■ **WORK INSTRUCTIONS**
Print the data below exactly, but only the lines from the one containing "You are a computer-use" down to the one containing "Instruction: Select the Elements root node", inclusive.

■ **DATA EXTRACT**

**********

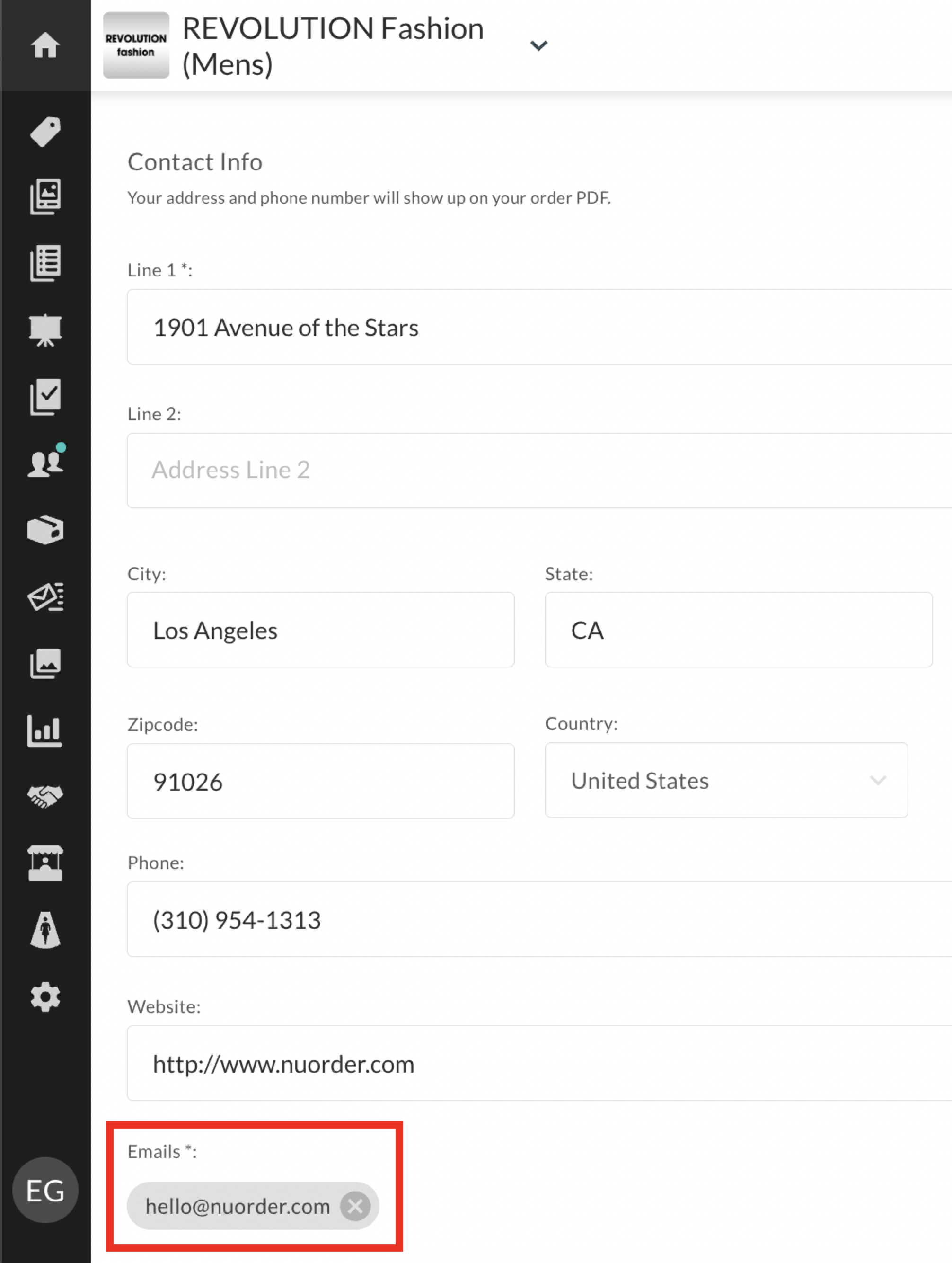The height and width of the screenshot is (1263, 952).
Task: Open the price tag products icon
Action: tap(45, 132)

**********

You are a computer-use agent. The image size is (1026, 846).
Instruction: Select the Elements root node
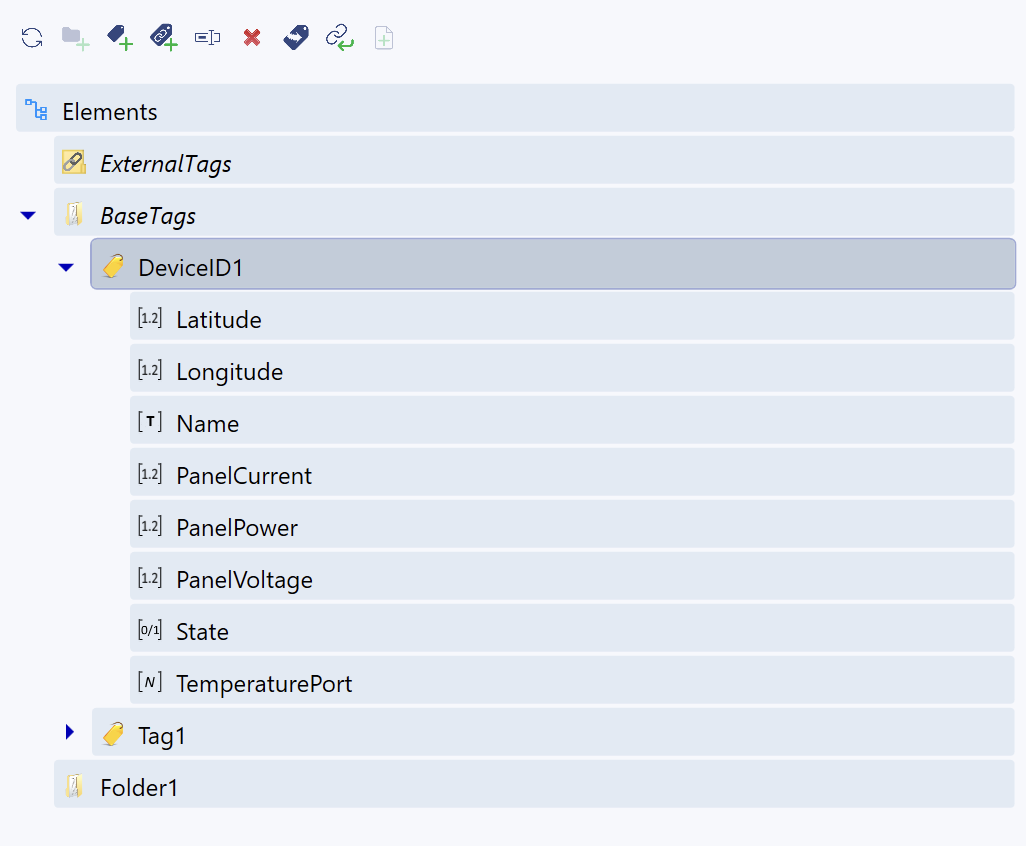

**********

■ **OUTPUT OF THE TASK**
You are a computer-use agent. The image size is (1026, 846).
Instruction: Select the Elements root node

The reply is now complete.